We had the independent review that basically said Labor did nothing in the regulatory impact area and did not care about it—to summarise it in a sensible fashion. That is basically what the report said. But Mark Dreyfus QC said:

Reducing red tape and removing redundant laws, particularly in the customs portfolio, improves the efficiency of businesses engaged in importing and exporting and makes things simpler for all Australians.

So why did they introduce 21,000 new regulations? Why would they put out a press release just six weeks before the election when they had done such an appalling job in this space for the preceding 34 months? It really does beggar belief that they would claim any credibility in this area whatsoever.

There are a number of changes in this bill. Frankly, when you look at the bill, you see they are good changes—very sensible changes. You wonder why they need to be made, because you wonder why the previous government would not have sorted this stuff out before. There have been sensible changes such as some technical issues around the definition of 'Australia', which obviously needs to be cleaned up, as well as a range of other matters which include, of course, those provisions around the definition of 'associates' and the reporting requirements in relation to what associates need to do when involved in a transaction—which is an important point.

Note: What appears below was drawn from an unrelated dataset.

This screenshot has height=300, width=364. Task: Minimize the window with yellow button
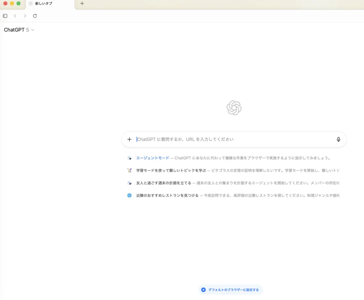(12, 3)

Also, there is an important area in the superannuation administration removing the pay slip reporting provisions which were to be introduced and which would have significantly increased the compliance costs for small businesses; that is clearly not something that is in anyone's interests. It also removes some of the various redundant and other inoperative provisions, specifically in the area of taxation. So these are good and sensible changes. It is good that the opposition is supporting these changes; we do welcome them to the cause. We do welcome them to the cause of removing red tape so ably led by the Parliamentary Secretary to the Prime Minister. That is what we are entirely focused on.

It is very easy to say red tape; it is two words. It is a whole lot harder to actually do something about it. The Borthwick-Milliner review, that very detailed and considered review from April 2012, is a horrendous indictment on the complete lack of interest in this area by the previous government. They do not have experience in actually running enterprises. They do not have experience in employing people. They do not know what it means to actually be there on the front lines of the economy, employing people, making things happen. They do not know how crushing the burden of red tape can be. That is why they did nothing in the six years they were in government. That is why the Borthwick-Milliner review in its even tone condemned the previous government and all of those opposite so comprehensively. We have to fix up that mess, and that is what we are doing through this legislation.